Figure 8: Correlation Heatmap of Amino Acid Percentages in Proteins: This heatmap shows how often two amino acids are found together in proteins. A value close to 1 means that if one amino acid is present in high amounts, the other is likely to be present too. A value close to -1 means that if one amino acid is present in high amounts, the other is likely to be low. Values around 0 suggest there is no clear pattern between the two amino acids.

import pandas as pd
import matplotlib.pyplot as plt
import seaborn as sns

file_path = r'path_to_cleaned_xlsx_or_csv_file'
df = pd.read_excel(file_path)

plt.figure(figsize=(12, 6))
hist = sns.histplot(data=df, x='Annotation_Score', bins=30, kde=False, color=sns.color_palette("Reds", as_cmap=True)(0.7))

for patch in hist.patches:
    height = patch.get_height()
    if height > 0:
        hist.text(patch.get_x() + patch.get_width() / 2, height + 0.5, int(height), ha="center", va="bottom", fontsize=10)

hist.spines['top'].set_visible(False)
hist.spines['right'].set_visible(False)
hist.spines['left'].set_visible(False)
hist.spines['bottom'].set_position('zero')

plt.xlabel('Annotation Score', fontsize=12)
plt.ylabel('Count', fontsize=12)

plt.tight_layout()
plt.show()

Figure 9: Distribution of Annotation Scores: The histogram highlights the overwhelming majority of proteins (14,113) receiving an annotation score of 5.0. This suggests that most proteins in the dataset are highly annotated, with significantly fewer proteins receiving lower annotation scores.

import pandas as pd
import matplotlib.pyplot as plt
import seaborn as sns
import numpy as np

file_path = r'path_to_cleaned_xlsx_or_csv_file'
df = pd.read_excel(file_path)

amino_acids = 'ACDEFGHIKLMNPQRSTVWY'
max_length = 50

def count_amino_acids(sequence, max_length):
    counts = np.zeros((len(amino_acids), max_length))
    for i, aa in enumerate(sequence[:max_length]):
        if aa in amino_acids:
            counts[amino_acids.index(aa), i] += 1
    return counts

total_counts = np.zeros((len(amino_acids), max_length))

for sequence in df['Amino_Acid_Sequence']:
    if isinstance(sequence, str):
        total_counts += count_amino_acids(sequence, max_length)

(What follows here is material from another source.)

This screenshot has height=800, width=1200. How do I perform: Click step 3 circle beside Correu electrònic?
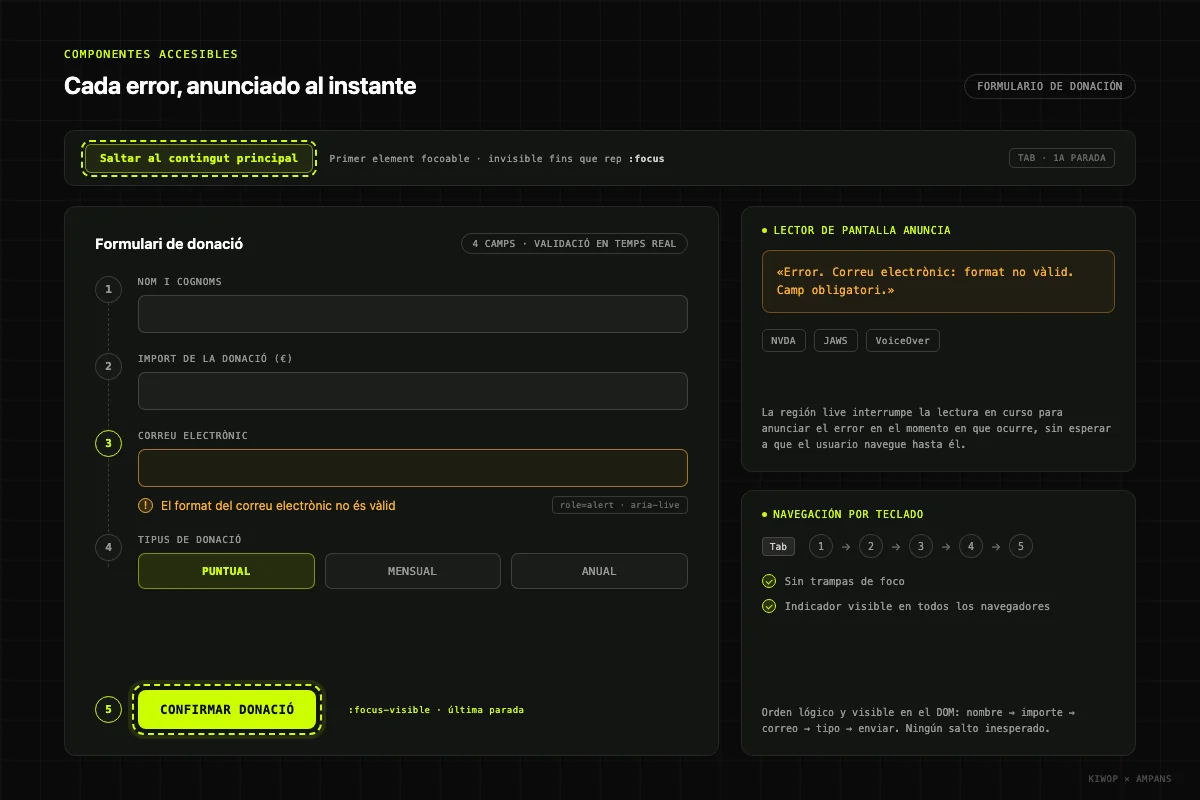tap(109, 443)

percentages = total_counts / total_counts.sum(axis=0) * 100

plt.figure(figsize=(20, 10))
sns.heatmap(percentages, xticklabels=range(1, max_length+1), yticklabels=list(amino_acids),
            cmap='YlOrRd', cbar_kws={'label': 'Percentage'})
plt.title('Amino Acid Frequency by Position', fontsize=16)
plt.xlabel('Position in Sequence', fontsize=12)
plt.ylabel('Amino Acid', fontsize=12)

plt.show()

Figure 10: This heatmap shows the relative frequency (percentage) of each amino acid (y-axis) at each position (x-axis) within the first 50 amino acids of the sequences in the dataset. For visualization purposes, a window of the first 50 amino acids was selected, but the result remains consistent when the window is expanded. Methionine (M) is the first amino acid in nearly all proteins, appearing almost 100% of the time(the one in the dark brown color on the left side of the image at position #1).

Summary

This is just the beginnig. Mork work will be done to improve this to that the model has the beast avaialble data to make predictions on where any given protein is likley to be localized.